War 2015 das Jahr der Startups? Wenn dem so gewesen sein sollte, dann ist dieses an mir vorübergegangen. Die Berliner Szene brachte zwar das ein oder andere StartUp hervor, allerdings gingen die meisten dann auch schon wieder unter. Immerhin – ja – 2015 wurden Geschichten tatsächlich wichtiger. Das ist zu begrüßen, auch wenn die Kunst des Geschichtenerzählers nicht immer richtig funktioniert hat. Aber die Erkenntnis, dass wir Geschichten brauchen und auch Geschichten als Menschen mögen war 2015 immerhin eine richtige Vorhersage. Digitale Szenographie dagegen ist kein Schlagbegriff geworden. Das nennt man immer noch Design.

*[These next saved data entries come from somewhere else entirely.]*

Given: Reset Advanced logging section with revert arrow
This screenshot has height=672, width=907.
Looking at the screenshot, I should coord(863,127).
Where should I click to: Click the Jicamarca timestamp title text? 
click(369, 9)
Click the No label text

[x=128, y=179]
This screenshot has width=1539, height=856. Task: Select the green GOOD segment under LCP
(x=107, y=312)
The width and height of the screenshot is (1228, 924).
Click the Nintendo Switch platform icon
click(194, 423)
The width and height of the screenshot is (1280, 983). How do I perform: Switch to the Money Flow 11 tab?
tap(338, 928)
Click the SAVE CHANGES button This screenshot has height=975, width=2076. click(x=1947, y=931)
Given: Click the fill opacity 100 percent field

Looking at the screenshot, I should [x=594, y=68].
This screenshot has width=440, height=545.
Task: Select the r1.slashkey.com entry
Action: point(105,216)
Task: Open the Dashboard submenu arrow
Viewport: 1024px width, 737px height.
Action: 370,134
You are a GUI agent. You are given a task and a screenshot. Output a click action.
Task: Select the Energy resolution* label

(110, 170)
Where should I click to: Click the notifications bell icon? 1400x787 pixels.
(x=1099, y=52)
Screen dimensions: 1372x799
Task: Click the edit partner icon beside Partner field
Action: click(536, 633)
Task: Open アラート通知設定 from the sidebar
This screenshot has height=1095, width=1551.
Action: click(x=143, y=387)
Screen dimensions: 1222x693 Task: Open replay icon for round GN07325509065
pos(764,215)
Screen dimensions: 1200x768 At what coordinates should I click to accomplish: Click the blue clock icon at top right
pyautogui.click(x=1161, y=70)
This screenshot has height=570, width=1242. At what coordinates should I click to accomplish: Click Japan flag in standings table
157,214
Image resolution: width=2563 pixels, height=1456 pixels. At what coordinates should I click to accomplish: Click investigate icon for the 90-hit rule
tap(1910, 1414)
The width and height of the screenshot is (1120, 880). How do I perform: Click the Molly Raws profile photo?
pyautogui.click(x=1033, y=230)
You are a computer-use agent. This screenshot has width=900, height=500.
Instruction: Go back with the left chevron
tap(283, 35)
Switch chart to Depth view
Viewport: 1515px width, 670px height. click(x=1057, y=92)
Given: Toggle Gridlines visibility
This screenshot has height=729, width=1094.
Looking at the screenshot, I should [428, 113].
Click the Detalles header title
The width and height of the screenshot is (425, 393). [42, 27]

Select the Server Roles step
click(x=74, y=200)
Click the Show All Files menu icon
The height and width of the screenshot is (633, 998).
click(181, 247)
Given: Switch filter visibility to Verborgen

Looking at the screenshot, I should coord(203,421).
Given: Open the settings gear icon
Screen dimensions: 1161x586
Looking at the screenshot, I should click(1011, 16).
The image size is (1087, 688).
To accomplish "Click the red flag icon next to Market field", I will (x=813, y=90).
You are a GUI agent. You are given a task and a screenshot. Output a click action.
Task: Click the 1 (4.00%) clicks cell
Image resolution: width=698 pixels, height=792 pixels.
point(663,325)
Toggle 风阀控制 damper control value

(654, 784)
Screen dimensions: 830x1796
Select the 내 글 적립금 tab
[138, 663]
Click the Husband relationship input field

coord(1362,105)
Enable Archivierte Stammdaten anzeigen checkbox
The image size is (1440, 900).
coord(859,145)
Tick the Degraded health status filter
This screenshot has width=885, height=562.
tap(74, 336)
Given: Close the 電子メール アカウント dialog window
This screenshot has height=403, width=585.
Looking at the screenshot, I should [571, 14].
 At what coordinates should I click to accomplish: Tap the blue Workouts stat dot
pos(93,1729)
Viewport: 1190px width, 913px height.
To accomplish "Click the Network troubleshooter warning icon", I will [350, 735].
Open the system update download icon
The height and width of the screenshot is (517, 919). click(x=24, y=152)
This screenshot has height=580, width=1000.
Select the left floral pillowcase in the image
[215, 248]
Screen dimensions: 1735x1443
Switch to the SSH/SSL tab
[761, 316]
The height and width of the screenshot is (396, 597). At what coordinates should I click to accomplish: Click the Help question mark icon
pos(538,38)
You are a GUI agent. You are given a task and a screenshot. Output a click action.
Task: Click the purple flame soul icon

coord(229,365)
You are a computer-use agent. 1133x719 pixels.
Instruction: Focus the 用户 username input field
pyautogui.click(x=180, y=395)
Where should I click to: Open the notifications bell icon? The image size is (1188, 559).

Es gab 2015 tatsächlich auch eine Tendenz zu hochwertigeren Inhalten. Allerdings nicht immer und ständig. Ebenso ist zwar Mobile wichtiger geworden – und das kann man im Vergleich tatsächlich auch sehen, wenn man zum Beispiel mal schaut woher die Facebook-Likes für Fanseiten kommen, bei denen die ich betreue ist Mobile mittlerweile an Platz 2 – aber es fehlen intelligente und gut gemachte Angebote für genau dieses Mobile. Location Based Services wie Foursquare sind Nische und selbst Punktesysteme, die auf iBeacons basieren können zwar beachtlichen Zahlen aufweisen – aber ob dies auch wirklich Nutzerzahlen sind und nicht nur Karteileichen ist die Frage. (Nun ja, Facebook macht ja demnächst Foursquare mit Empfehlungen für Geschäfte Konkurrenz, mal sehen was das 2016 wird.)
Die Grundlagen für smARTplaces sind gelegt, aber die Umsetzung für einen kommunikativen Ort – ganz mal abgesehen von einer vernetzten Stadt – wird noch dauern. Innovationsdruck im lokalen Einzelhandel vor Ort – der wird sicherlich auch 2016 noch vorhanden sein. Seltsamerweise scheinen aber gerade hier die Ladenlokale, die inhabergeführt sind und die sich auf Nischenprodukte spezialisieren – ich erwähne immer wieder gerne Onkel Stereo in Duisburg – sich gerade in diesem Jahr doch einen Vorsprung ergattert zu haben. Währenddessen man von Karstadt, Kaufhof oder Rewe nicht viel Neues hörte. Außer, dass es wieder Rabattsysteme gab, aber die gabs im Jahr davor auch schon. Was ist eigentlich aus Groupon geworden nebenbei gefragt?
Insofern: Wenn man sich anschaut, was 2015 alles gewesen sein sollte und dann realisiert, wie wenig von diesen Vorhersagen eingetreten ist, dann ist klar, warum ich persönlich keine Vorhersagen für 2016 treffen möchte. Was aber andererseits auch recht schön ist, denn wer nichts vorhersagt, der muss auch im Nachhinein nichts verbessern. Oder so.